Legend has it that when an Inuit villager has outlived his usefulness, his friends prepare a small ice floe. They stock it with furs and snacks – and launch their elder out-to-sea. Sure, it seems a bit harsh to tell grandpa that if he can’t pull his weight, it’s a one-way trip to the Arctic Circle. But, when food is scarce, it’s quite practical.
Down here on the mainland, seniors are perceived as incapable of advancing science technology, engineering etc. Too much has changed, too damn fast and they’ve fallen behind. So, we pack our folks off to group homes to live out their days playing bridge and napping through Jeopardy.

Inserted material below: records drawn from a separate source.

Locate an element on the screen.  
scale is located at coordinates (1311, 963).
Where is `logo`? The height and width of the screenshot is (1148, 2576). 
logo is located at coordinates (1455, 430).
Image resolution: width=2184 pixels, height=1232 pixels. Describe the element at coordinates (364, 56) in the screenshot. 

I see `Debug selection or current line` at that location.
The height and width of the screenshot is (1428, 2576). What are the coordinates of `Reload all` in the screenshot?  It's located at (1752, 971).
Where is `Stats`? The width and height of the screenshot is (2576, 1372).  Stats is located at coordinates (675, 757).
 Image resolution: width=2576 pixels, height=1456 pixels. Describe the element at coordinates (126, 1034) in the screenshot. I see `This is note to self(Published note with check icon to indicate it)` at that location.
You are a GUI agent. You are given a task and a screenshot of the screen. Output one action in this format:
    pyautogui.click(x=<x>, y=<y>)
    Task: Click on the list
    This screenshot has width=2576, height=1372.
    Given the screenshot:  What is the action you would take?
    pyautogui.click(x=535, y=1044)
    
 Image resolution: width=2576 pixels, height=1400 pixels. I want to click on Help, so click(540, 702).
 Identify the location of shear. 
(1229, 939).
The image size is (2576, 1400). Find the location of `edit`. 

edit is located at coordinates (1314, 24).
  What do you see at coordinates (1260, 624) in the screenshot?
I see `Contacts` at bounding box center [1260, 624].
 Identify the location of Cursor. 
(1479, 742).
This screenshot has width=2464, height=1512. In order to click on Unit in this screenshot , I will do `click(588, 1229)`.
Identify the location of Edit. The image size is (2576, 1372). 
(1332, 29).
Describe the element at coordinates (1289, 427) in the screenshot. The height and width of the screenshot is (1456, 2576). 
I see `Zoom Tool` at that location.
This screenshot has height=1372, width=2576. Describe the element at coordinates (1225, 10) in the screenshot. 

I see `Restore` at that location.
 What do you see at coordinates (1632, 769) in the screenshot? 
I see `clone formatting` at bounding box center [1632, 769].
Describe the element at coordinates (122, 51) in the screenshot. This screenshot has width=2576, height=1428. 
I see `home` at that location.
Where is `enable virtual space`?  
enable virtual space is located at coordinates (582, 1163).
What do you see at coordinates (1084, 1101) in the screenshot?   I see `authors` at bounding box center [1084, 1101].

Meanwhile, Native Americans are arguably the most evolved society among us. They hold the elderly in high regard, respect their wisdom and value their advice.
They’re knowledge workers, if you will.
Here’s my take. Many of my friends have retired and quickly settled into glide mode. I’m not wired that way. Putting my mind on hold seems like a dangerous recipe for decline.
I’m inspired by people like my mother-in law who stay engaged and live in-the-moment. During the darkest days of the pandemic, she taught fellow seniors to shop with InstaCart and showed them how to host family Zoom calls.
When doctors advise us to ‘keep moving’, they mean to stay physically active and mentally challenged. Use it or lose it. So, I’m keeping my foot on the gas. In fact, I write this blog because it keeps me curious and focused. I love wrapping my head around fresh ideas. I find that researching and writing about new topics keeps me looking forward, not back.
Not to mention, I wouldn’t last long on an ice floe.